Following the collapse of the Northern Ireland executive, snap elections were held. These elections were the first in the history of Northern Ireland where unionist parties did not win a majority: this was attributed to the RHI scandal, the role of the DUP in Brexit, and demographic shifts. Under the Northern Ireland Act 1998 a further election must be held within six weeks if no executive is formed. Following the elections, talks were held and facilitated by the British and Irish Governments in order to restore the devolved administration in Northern Ireland. During this time there were two Secretaries of State for Northern Ireland: James Brokenshire and Karen Bradley, who all failed to restore the executive. In order to prevent further re-elections the British Parliament passed the Northern Ireland (Ministerial Appointments and Regional Rates) Act 2017 and Northern Ireland (Executive Formation and Exercise of Functions) Act 2018 which provided for further extensions to the deadline set in the 1998 Act, as well legislating for devolved issues such as taxation. Following the 2018 Act, the 2019 bill was introduced to parliament to extend the deadline further.
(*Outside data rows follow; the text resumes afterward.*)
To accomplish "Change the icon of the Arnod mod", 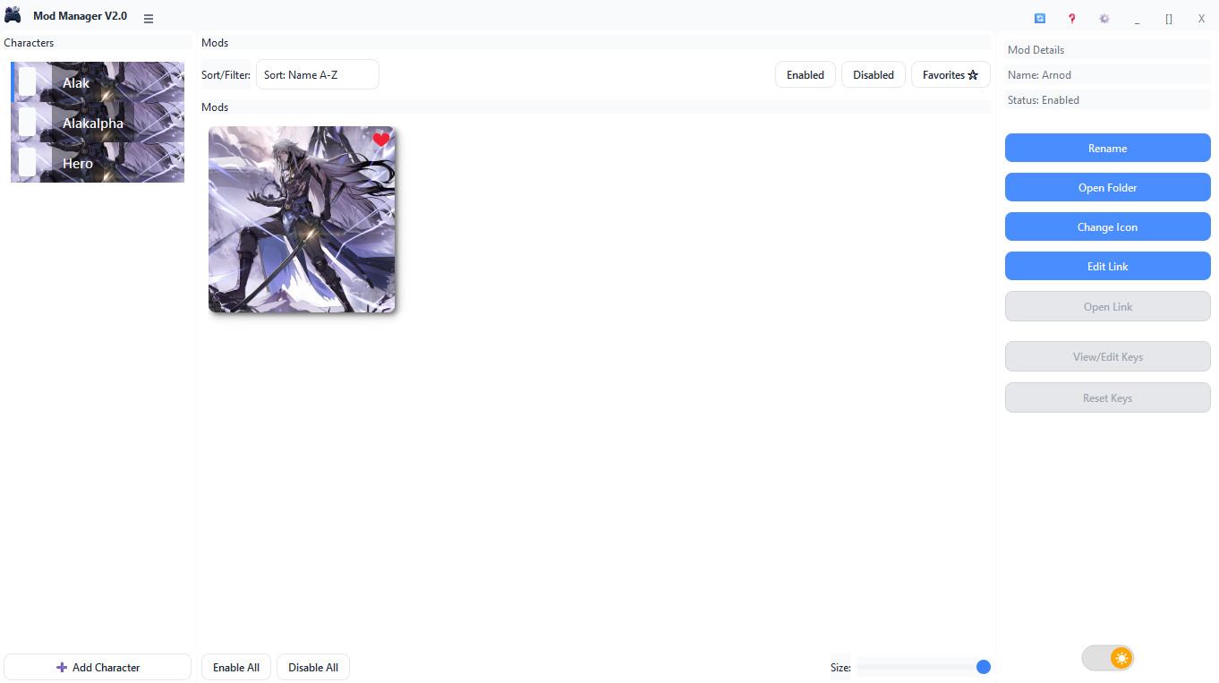I will (x=1107, y=226).
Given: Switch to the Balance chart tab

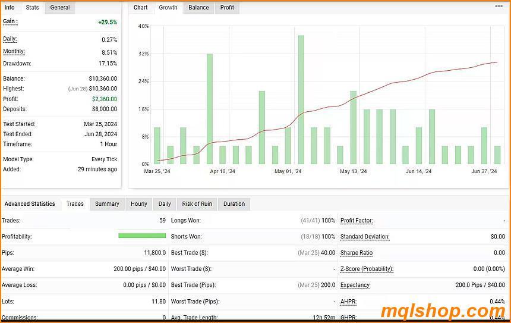Looking at the screenshot, I should point(198,8).
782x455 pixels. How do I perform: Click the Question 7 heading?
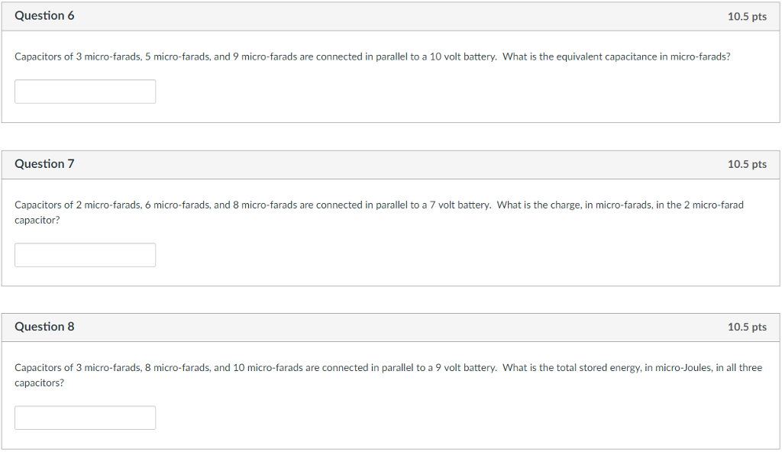click(x=44, y=164)
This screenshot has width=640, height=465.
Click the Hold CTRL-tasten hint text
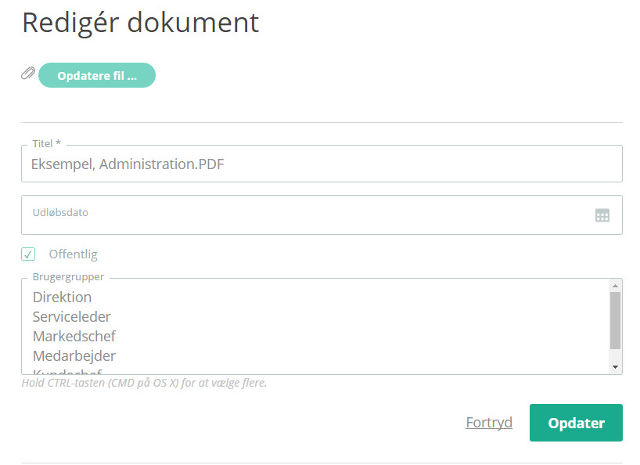pos(144,383)
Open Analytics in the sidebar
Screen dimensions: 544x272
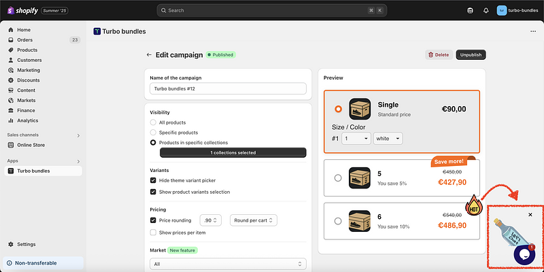coord(27,120)

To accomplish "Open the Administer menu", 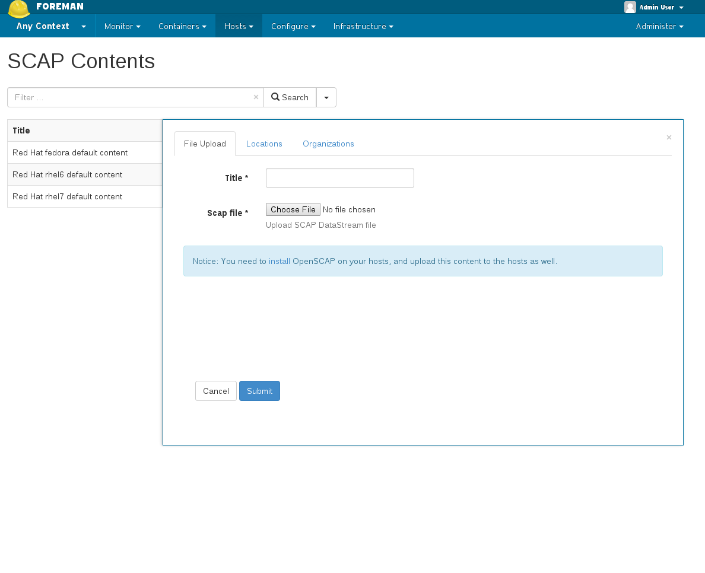I will 659,26.

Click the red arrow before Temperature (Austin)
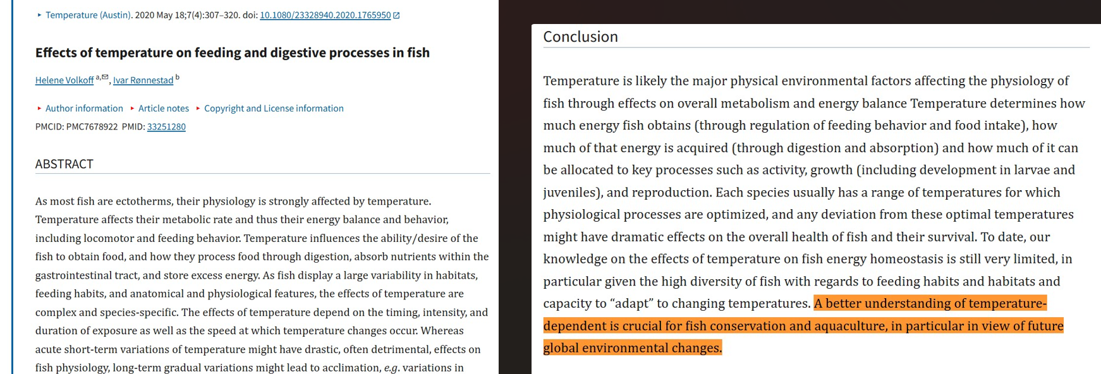pyautogui.click(x=39, y=15)
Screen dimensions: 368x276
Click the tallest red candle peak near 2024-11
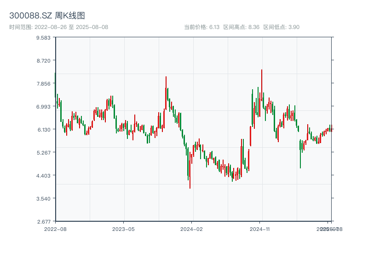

Secretary of State Julian Smith eventually restored the Executive in January 2020 under the terms of the New Decade, New Approach agreement.

=== Brexit and prorogation ===

Following the resignation of Theresa May as Leader of the Conservative Party, pro-Remain and moderate pro-Leave MPs were concerned that the frontrunner to replace her, Boris Johnson may consider proroguing parliament in order to force a no-deal Brexit. As this legislation was in the House during this time, Dominic Grieve and others saw it as having potential to act as a vehicle through which they could limit the right of the executive, Queen Elizabeth II, to order prorogation. The effect of Brexit on the Irish border and the slow progress of talks to restore the Northern Ireland executive both served as reasons for amending the bill to provide for reports to parliament.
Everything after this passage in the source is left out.